Estimating the AMOC from Argo Profiles with Machine Learning Trained on Ocean Simulations
Abstract. The Atlantic Meridional Overturning Circulation (AMOC) plays an important role in our climate system, continuous monitoring is important and could be enhanced by combing all available information. Moored measuring arrays like RAPID divide the AMOC in near-surface contributions, western-boundary currents, and the deep ocean in the interior of the basin. For the deep-ocean component, moorings measure density and focus on the calculation through geostrophy. These moored devices come with a high maintenance effort. Existing reconstruction studies show success with near-surface variables on monthly time scales, but do not focus on the interior transport. For interannual to decadal time scales, the geostrophic contribution becomes an important contribution.

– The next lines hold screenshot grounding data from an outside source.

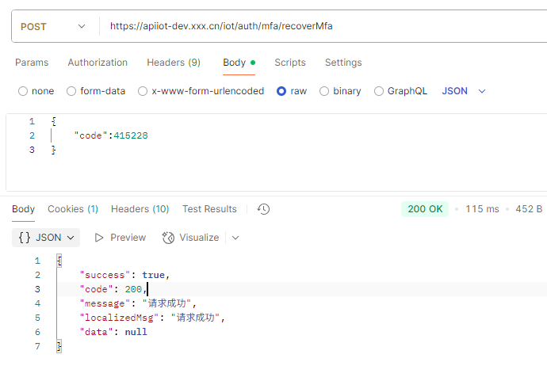Select the binary body radio button
The image size is (547, 381).
click(x=324, y=91)
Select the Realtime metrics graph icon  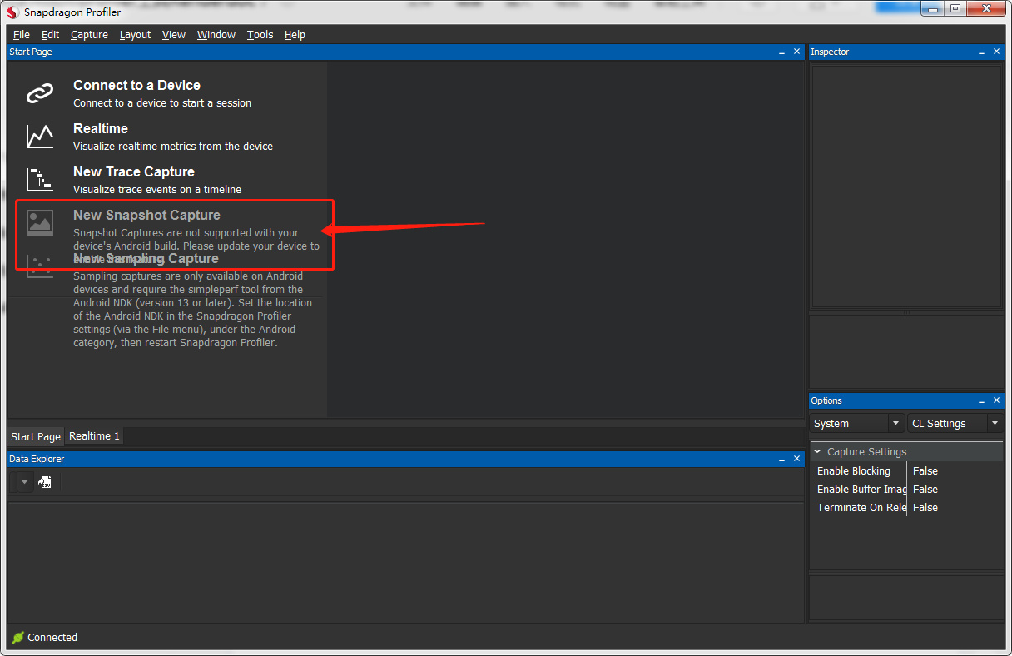tap(39, 136)
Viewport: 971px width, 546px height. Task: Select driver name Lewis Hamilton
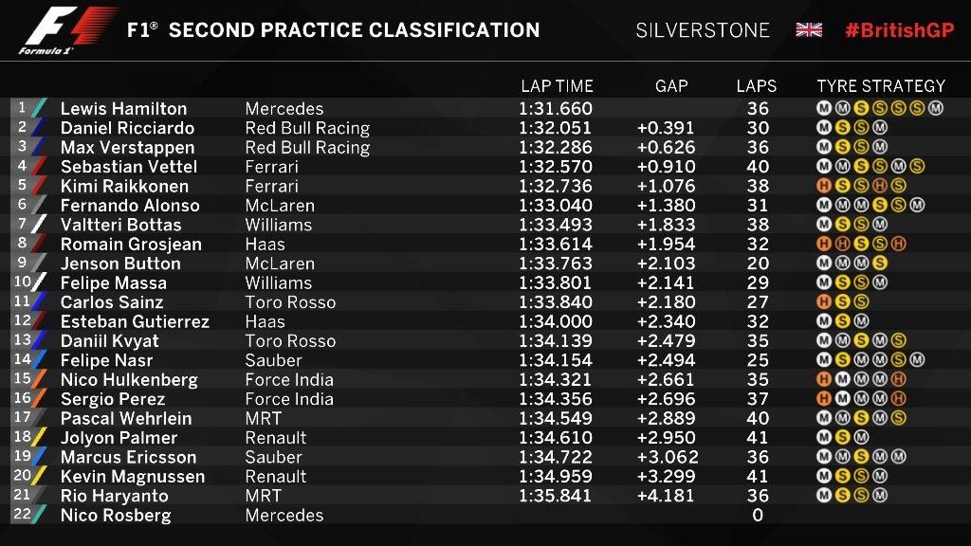point(123,109)
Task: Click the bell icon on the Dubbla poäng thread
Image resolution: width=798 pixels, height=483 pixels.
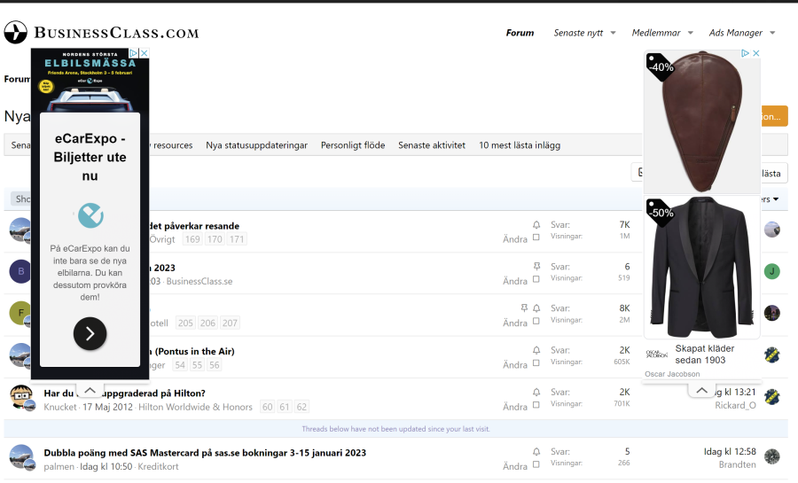Action: tap(536, 451)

Argo floats could provide required information about the geostrophic circulation as they continuously and cost-effective deliver hydrographic profiles. But they are spatially unstructured and only report instantaneous values. Here we show that the geostrophic part of the AMOC can be data-drivenly reconstructed by Argo profiles. To demonstrate this, we use a realistic and physically consistent high-resolution model VIKING20X. By simulating virtual Argo floats, we demonstrate that a learnable binning method to process the spatially variable Argo float distribution is able to reconstruct the geostrophic part of the VIKING20X AMOC by up to 80 % explained variance and a mean error of less than one Sverdrup for the geostrophic transport. Using methods of explainable AI we investigate the importance of our input components showing an increasing importance of the Argo profiles on seasonal and interannual timescales, validating the usefulness of the Argo floats for the reconstruction. Our results demonstrate how an AMOC reconstruction from unstructured Argo profiles could replace estimates of the geostrophic deep-ocean component of the AMOC from the RAPID Array in the context of high-resolution ocean and climate models.